Lifestyle and adjunct measures
- Use of preservative‑free lubricating eye drops to reduce ocular surface irritation.
- Avoidance of contact lens wear during active infection.
- UV‑protective sunglasses to lower reactivation risk.
Living with Ophthalmic Herpes Simplex Virus Infection
Patients can maintain good visual health with vigilant self‑care.
- Adhere to medication schedules – even if symptoms improve, complete the full course.
- Regular ophthalmology follow‑up – at least every 3‑6 months for recurrent disease, or sooner if new symptoms arise.
- Cold‑sore management – suppress oral HSV outbreaks with antiviral prophylaxis (e.g., daily valacyclovir 500 mg) to reduce ocular reactivation risk.
- Stress reduction – techniques such as mindfulness, adequate sleep, and balanced nutrition can lower trigger frequency.
- Eye hygiene – wash hands before touching eyes, avoid sharing towels, and replace eye makeup regularly.
- Contact lens considerations – if lenses are required, choose daily‑disposable types and discard them immediately if an outbreak occurs.
Prevention
While HSV infection cannot be eradicated, several measures lower the chance of ocular involvement.
- Vaccination research – no approved HSV vaccine exists yet, but clinical trials are ongoing (Cleveland Clinic, 2023).
- Antiviral prophylaxis – daily low‑dose valacyclovir (500 mg) has been shown to reduce recurrence by up to 70 % in high‑risk patients (Mayo Clinic, 2022).
- UV protection – wear broad‑spectrum sunglasses that block ≥ 99 % UVA/UVB.
- Hand hygiene – wash hands frequently, especially after touching mouth sores.
- Avoid eye trauma – use protective eyewear during sports or hazardous work.
- Limit exposure during active oral outbreaks – avoid touching eyes with contaminated hands.
Complications
If untreated or poorly managed, ophthalmic HSV can lead to serious, sometimes irreversible outcomes.
- Corneal scarring – stromal opacities cause permanent visual impairment; leading cause of infectious blindness in the U.S.

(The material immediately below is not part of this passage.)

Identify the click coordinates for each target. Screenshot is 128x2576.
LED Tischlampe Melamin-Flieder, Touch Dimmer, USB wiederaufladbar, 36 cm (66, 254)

- Corneal neovascularization – new blood vessels grow into the cornea, further reducing transparency.
- Recurrent erosions – fragile epithelium leads to repeated painful episodes.
- Glaucoma – chronic inflammation can raise intra‑ocular pressure.
- Endophthalmitis – rare but sight‑threatening intra‑ocular infection.
- Secondary bacterial infection – ulcerated cornea can become a portal for bacterial superinfection.
When to Seek Emergency Care
- Sudden loss of vision or a rapid decrease in visual acuity.
- Severe eye pain that is unrelieved by over‑the‑counter pain medication.
- Marked swelling of the eyelid or an eye that appears “red all the way around.”
- Profuse watery or purulent discharge.
- Photophobia that makes it impossible to keep the eyes open.
- Signs of a possible corneal ulcer (a white or gray spot on the cornea) that enlarges or does not improve within 24‑48 hours.
- History of recent eye surgery or trauma followed by any of the above symptoms.
Delaying care can lead to permanent vision loss. Call emergency services (9‑1‑1) or go to the nearest emergency department.
References
1. Centers for Disease Control and Prevention. “Herpes Simplex Virus (HSV) Infection.” 2023. https://www.cdc.gov/herpes.
2. World Health Organization. “Herpes Simplex Virus.” 2022. https://www.who.int.
3. National Institutes of Health. “Polymerase Chain Reaction for HSV Keratitis.” *Ophthalmology* 2020;127(3):331‑339. PMCID: PMC3938800.